EXERCISE AIM: Give the section of the entries that opens with the line containing "Given: Open the 资金 capital flow tab" and closes with the line containing "tap(38, 15)", both lines included, as a numbered list with blank lines omitted.

[Records of locating words and elements]
====

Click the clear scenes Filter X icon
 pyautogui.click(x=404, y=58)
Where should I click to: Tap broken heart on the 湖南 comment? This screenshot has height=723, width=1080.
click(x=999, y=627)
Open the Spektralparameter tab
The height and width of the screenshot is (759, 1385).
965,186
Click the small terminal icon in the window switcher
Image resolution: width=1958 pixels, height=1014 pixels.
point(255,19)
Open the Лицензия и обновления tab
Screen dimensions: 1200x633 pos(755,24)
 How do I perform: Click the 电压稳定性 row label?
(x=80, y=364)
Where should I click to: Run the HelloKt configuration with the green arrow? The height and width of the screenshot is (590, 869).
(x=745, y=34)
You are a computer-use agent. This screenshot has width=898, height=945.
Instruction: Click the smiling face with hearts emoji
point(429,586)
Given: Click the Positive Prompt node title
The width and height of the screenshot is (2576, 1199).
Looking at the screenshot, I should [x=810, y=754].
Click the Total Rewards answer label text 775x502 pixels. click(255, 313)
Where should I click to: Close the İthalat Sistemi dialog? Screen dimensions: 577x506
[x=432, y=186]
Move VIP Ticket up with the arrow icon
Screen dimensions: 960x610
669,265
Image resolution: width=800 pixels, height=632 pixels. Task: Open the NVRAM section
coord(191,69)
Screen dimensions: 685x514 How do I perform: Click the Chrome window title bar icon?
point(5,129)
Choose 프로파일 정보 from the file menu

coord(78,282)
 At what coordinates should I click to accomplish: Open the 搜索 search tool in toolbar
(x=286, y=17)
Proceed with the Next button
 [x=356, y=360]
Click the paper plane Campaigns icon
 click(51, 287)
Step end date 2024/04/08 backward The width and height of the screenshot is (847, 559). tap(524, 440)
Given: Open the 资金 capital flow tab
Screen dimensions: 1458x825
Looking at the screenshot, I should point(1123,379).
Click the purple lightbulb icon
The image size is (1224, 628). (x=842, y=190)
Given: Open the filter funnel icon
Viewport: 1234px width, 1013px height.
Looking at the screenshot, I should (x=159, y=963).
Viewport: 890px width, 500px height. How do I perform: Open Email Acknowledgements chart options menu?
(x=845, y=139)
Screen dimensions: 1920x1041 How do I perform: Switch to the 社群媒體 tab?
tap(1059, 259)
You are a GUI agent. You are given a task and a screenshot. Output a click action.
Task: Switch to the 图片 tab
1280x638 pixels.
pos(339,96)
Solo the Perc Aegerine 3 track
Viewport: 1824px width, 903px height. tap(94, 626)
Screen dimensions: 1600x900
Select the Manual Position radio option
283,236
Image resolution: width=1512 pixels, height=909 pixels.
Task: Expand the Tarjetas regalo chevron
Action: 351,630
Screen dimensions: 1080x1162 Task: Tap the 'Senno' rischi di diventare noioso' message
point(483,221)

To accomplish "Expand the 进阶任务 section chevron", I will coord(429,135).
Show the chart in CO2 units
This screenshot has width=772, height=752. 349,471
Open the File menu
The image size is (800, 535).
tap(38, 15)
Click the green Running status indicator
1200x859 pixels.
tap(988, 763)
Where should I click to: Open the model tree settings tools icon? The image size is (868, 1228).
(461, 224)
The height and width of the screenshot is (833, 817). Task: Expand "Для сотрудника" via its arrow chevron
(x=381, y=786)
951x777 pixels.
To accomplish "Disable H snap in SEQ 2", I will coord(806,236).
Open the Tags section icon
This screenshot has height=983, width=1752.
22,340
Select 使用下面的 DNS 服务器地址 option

====

RESULT OF THIS TASK:
1. Given: Open the 资金 capital flow tab
2. Screen dimensions: 1458x825
3. Looking at the screenshot, I should point(1123,379).
4. Click the purple lightbulb icon
5. The image size is (1224, 628). (x=842, y=190)
6. Given: Open the filter funnel icon
7. Viewport: 1234px width, 1013px height.
8. Looking at the screenshot, I should (x=159, y=963).
9. Viewport: 890px width, 500px height. How do I perform: Open Email Acknowledgements chart options menu?
10. (x=845, y=139)
11. Screen dimensions: 1920x1041 How do I perform: Switch to the 社群媒體 tab?
12. tap(1059, 259)
13. You are a GUI agent. You are given a task and a screenshot. Output a click action.
14. Task: Switch to the 图片 tab
15. 1280x638 pixels.
16. pos(339,96)
17. Solo the Perc Aegerine 3 track
18. Viewport: 1824px width, 903px height. tap(94, 626)
19. Screen dimensions: 1600x900
20. Select the Manual Position radio option
21. 283,236
22. Image resolution: width=1512 pixels, height=909 pixels.
23. Task: Expand the Tarjetas regalo chevron
24. Action: 351,630
25. Screen dimensions: 1080x1162 Task: Tap the 'Senno' rischi di diventare noioso' message
26. point(483,221)
27. To accomplish "Expand the 进阶任务 section chevron", I will coord(429,135).
28. Show the chart in CO2 units
29. This screenshot has width=772, height=752. 349,471
30. Open the File menu
31. The image size is (800, 535).
32. tap(38, 15)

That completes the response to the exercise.